Second, I think that when one looks at the Human Rights Code, I don't believe for a minute that this will be adequately protective of discrimination by, for example, insurance companies. I think it's very clear that we have age under this Human Rights Code, but every day, if you want to travel, for example, and get health coverage when you're travelling, that health premium is likely to be based in part on your age, and those who are older will have to pay higher premiums because they are, generally speaking, at greater risk.
And why does this happen? It probably happens in part because under the existing Human Rights Code discrimination means differential treatment of an individual on the basis of the individual factual or presumed membership in or association with some class or group of persons rather than the–on the basis of personal merit.
So I suggest that this, on the basis of personal merit, which is an exclusion, could actually be applied to the–your genetic makeup is part of your personal merit. And we will have to be very careful in looking at this if we want to be effective to understand how genetic conditions will be considered separate from personal merit so that the discrimination is, in fact, prevented.
The other aspect of this, which I'll come to in a moment when I talk about privacy, is that discrimination means failure to make reasonable accommodation for the special needs of an individual or group. And, interestingly enough, this means that you actually have to know what the genetic condition is if you're going to provide accommodation. And so you have, when we come to privacy issues, which I will talk about in a moment, an issue of where you need to make available information and where you don't.
The–there are several other concerns that I want to address. One is the breadth of coverage. The MLA for Minto says it will include epigenetics, and I take him at his word, but it may not actually be very simple to define, you know, all genetic conditions and exactly what that means. And I think that will have to be clarified.
The privacy issues–I suspect we will need to have, whether it is rules, regulations or legislation which takes what we have currently under the health privacy legislation and has a very careful look at this issue of genetics and genetic testing and genetic discrimination, and also about how records are kept private.

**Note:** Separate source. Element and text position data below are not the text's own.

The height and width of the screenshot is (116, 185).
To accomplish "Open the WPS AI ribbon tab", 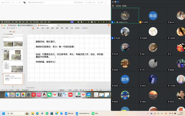I will point(85,28).
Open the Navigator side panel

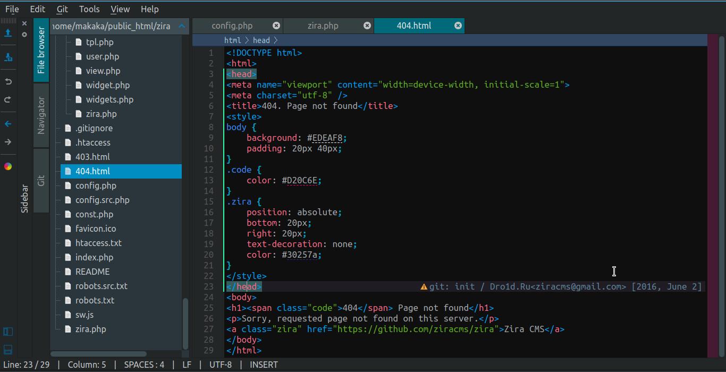coord(41,115)
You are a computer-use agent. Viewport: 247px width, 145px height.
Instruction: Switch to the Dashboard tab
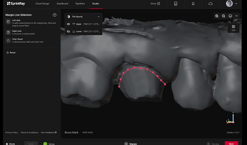point(62,4)
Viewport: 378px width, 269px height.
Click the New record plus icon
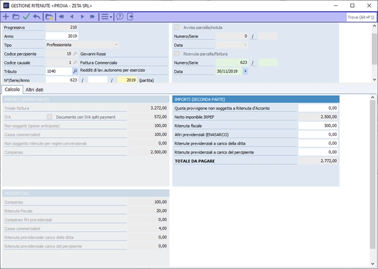pyautogui.click(x=6, y=17)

I know there's a lot of effort, often on an individual basis by physicians, by institutions, to make, you know, sure information is kept private, but when we go into this area, I think there is a new and more complex dimension in terms of how and where things are kept private that we actually need to look at carefully and will need to have some expert analysis on.
The other area, which I have already alluded to but I want to talk about a little bit more, and that is one of the major concerns here is discrimination by the insurance industry. And, of course, the insurance industry will handle actuarial data. That data currently can be based on many of the characteristics which are protected: age, gender, ethnic background and so on and so forth. And I think we are going to have to work carefully with the insurance industry when we get into genetic conditions to look at how we can develop code–ethical codes, as it were, so that we don't have the discrimination that we're trying to prevent.
I think this is not going to be very simple. In fact, I think it's going to be very complex, and I believe it will take a lot of work, but it is important work and it's work that needs to be done as part of the effort to make sure that individuals with genetic conditions are protected from discrimination.